In the third film, Escape from the Planet of the Apes (1971), three chimps escaped from the planet destroyed in the second film in 3978, via spaceship, and ended up on Earth in 1973.
Why the first and third films were set in the very near future is not explained (did the filmmakers expect things to have changed markedly?).
The 1979 theatrically released TV pilot Buck Rogers in the 25th Century, had the title astronaut fly a NASA deep space probe in 1987 into an orbit that froze his life support systems. He was discovered and brought back to Earth 500 or so years later. He encountered, among other entities, a robot with a speech impediment (really? why?) named Twiki that sounded like Mel Blanc and got caught up in a war between Earthlings and Draconians (no prizes for guessing who the baddies are: talk about your nominative determinism).
At least Buck was among recognisably human people, unlike the main folk H.G. Wells' time traveller would find. The Victorian-era inventor of The Time Machine (1960) played by Aussie Rod Taylor, skips ahead to the times of World War I and World War II (lucky guy) and a nuclear war in 1966 (optimistic bunch in 1960, weren't they?).
Then he takes a big leap forward to 802,701, where he encounters the gentle, primitive Eloi who are preyed on by the nasty underground-dwelling Morlocks. Both are descended from humans: how's that for evolution?
Then there are the paradoxical and troublesome elements, of which I don't pretend to understand all the theoretical underpinnings, but I doubt many of the filmmakers who exploit them do either. They do come into play quite a bit.
Take the Back to the Future films. Going back in time as a teenager to find your mother-to-be has a more-than-motherly affection for you when you meet her adolescent self would be weird - if something Oedipal happened, would the kid be your son/daughter/sister/brother?

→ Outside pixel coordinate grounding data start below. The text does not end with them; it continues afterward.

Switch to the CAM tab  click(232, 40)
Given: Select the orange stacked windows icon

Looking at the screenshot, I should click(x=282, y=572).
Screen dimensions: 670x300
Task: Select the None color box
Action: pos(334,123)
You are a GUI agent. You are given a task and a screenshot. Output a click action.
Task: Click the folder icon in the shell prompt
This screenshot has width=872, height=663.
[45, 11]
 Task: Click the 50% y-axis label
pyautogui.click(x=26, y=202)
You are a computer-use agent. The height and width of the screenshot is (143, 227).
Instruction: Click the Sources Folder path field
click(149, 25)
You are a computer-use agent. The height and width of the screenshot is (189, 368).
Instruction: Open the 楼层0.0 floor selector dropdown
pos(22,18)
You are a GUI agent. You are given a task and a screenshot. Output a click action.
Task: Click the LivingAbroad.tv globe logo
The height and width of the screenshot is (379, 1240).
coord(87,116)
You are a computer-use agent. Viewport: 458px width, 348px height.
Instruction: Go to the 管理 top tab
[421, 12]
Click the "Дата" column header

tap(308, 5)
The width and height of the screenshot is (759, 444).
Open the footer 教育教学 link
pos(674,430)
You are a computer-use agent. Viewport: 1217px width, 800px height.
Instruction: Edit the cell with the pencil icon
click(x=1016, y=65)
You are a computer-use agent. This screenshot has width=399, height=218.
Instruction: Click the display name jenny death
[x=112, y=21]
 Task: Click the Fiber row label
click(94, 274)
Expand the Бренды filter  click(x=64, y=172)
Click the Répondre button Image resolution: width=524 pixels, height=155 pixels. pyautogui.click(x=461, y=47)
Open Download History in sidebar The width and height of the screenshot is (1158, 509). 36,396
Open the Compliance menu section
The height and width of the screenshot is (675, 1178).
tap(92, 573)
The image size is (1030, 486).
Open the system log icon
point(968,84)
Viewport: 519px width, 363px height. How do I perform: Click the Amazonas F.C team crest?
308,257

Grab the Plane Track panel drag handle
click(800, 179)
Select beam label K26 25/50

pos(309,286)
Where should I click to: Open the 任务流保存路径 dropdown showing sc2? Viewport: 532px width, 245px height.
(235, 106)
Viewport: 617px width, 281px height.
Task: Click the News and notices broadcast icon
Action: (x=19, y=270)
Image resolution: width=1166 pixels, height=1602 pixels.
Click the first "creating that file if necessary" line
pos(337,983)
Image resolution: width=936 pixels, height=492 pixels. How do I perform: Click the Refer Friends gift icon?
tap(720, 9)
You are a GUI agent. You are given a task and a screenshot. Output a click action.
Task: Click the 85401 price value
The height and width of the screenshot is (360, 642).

Icky enough and horrible to contemplate, but when you realise if she doesn't get together with your dad, you and your siblings won't be born, it's arguably far worse. What will happen to you? And how and when? Or do you just have to make damn sure that the right thing happens and hope your parents have lousy memories?
This is like the Terminator movies and their variation on the grandfather paradox: what's happened has happened, so can you really go back in time and change something? And if you could, what - and who else - will be affected?
Things got more complicated as the BTTF and Terminator movies went on and it was best not to try to analyse things but go along for the ride.
I wonder if Eric Stoltz ever wonders what it would be like to have a time machine so he could go back and not be fired from the first BTTF film and replaced by Michael J. Fox.